The synagogue was re-inaugurated on the 13th of December 2015 after a long restoration process. On the building’s façade, a commemorative plaque was placed. The Rabbi Rafael Shaffer, the religious leader of the Hebrew community in Romania, placed the mezuzah (a little box put on the door frame, with a small fragment of the Torah), blessed the new house of prayer and read the traditional prayers from a holy Torah scroll, recently restored and donated to the “Merarilor” Synagogue. The modern look of the interior and the light coming in through the large windows create a pleasant and opened space for religious ceremonies or various meetings.
Between the moment of the closing of the Grand Synagogue for restoration in 2008 and the inauguration of the “Merarilor” Synagogue in 2015, a praying place was settled in a room of the headquarters of the Jewish Community, with religious objects from the Grand Synagogue, Merari Synagogue and Schor Synagogue (in Podu Roș, recently demolished), as well as from the Synagogue of Vaslui.
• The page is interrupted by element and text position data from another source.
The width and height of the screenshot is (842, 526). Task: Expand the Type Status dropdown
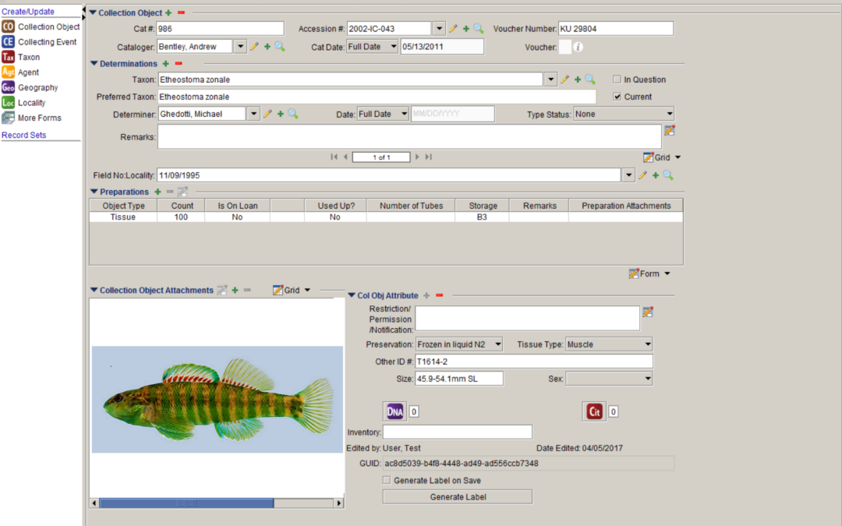pos(624,114)
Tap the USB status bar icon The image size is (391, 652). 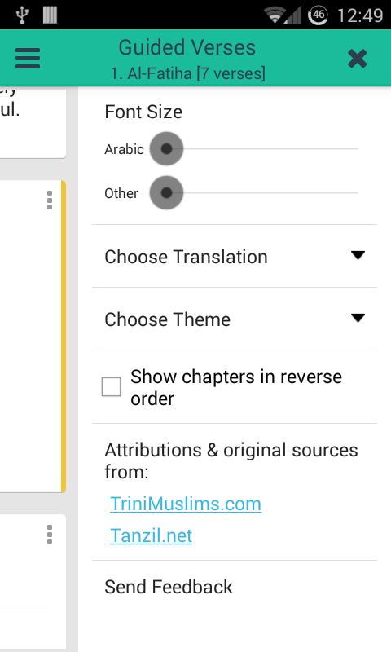pos(22,15)
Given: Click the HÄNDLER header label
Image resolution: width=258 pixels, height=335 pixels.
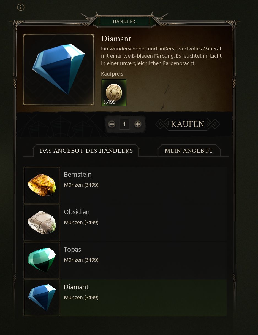Looking at the screenshot, I should [124, 21].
An Aron Kodesh with seven Torah scrolls and a pulpit were placed here.
Visiting hours: 09:00-14:00 (Request at the Jewish Community Center)
The writer Benjamin Fondane
Benjamin Wechsler (later on Fondane/Fundoianu) was a poet, essayist and a film and theater director, proud member of the Romanian vanguard from the first half of the 20th century. Born in Iași in 1898 to an intellectual Jewish family, he makes his debut by translating text from Yiddish to Romanian under the name B. Fundoianu, after the name of his father’s birthplace, the village of Fundoaia. The only book published in Iași was “Tăgăduința lui Petru” (Peter’s Denial) in 1918. At only 16 years of age, he published texts in Ovid Densușianu’s Symbolist Magazine „Vieața Nouă” (the New Life) and he establishes, alongside Armand Pascal, the vanguard theatre „Insula” (the Island) in Bucharest.
In 1923 he immigrated to France, where he started using the name Fondane. He began translating to french the poems of the most famous Romanian writers of the time – Tudor Arghezi, George Bacovia and Ion Minulescu. His own poems spoke about sad themes like roaming without purpose, exile, the lost paradise (l’Exode, Ulysse), sometimes evoking his childhood spent in Iași, in Târgu Cucului. Benjamin was also the screen writer for the movie Rapt (1934). In spring 1944 he was arrested in Paris by the Gestapo, after someone reported his Jewish origin, and was incarcerated in the Drancy transit camp alongside his sister, Lina. Some of his most influential friends, amongst which were the Romanian writers Emil Cioran and Stefan Lupaşcu, managed to get a pass for him, as he was a French citizen, with a Christian wife, but it is said that he could not accept to leave his sister alone. Both of them were transported to Auschwitz-Birkenau, where they suffered tragic deaths. There is no record found for Lina, but Benjamin was sent to the gas chamber on the night of the 2nd of October 1944. In his memory, the street that goes between the Jewish Community Center and the Merarilor Synagogue bears his name.